- [Given data]
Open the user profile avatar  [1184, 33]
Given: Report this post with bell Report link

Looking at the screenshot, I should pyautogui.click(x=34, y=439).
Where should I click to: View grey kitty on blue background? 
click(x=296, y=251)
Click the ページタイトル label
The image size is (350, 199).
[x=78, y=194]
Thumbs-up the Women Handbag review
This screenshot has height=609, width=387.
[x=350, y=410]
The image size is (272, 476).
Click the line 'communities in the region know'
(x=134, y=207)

- [Exercise details] Only these are to be transcribed: the line with "The image size is (272, 476)." and every line after it through the last line of the entries, each exactly.

- [Exercise solution]
The image size is (272, 476).
Click the line 'communities in the region know'
(x=134, y=207)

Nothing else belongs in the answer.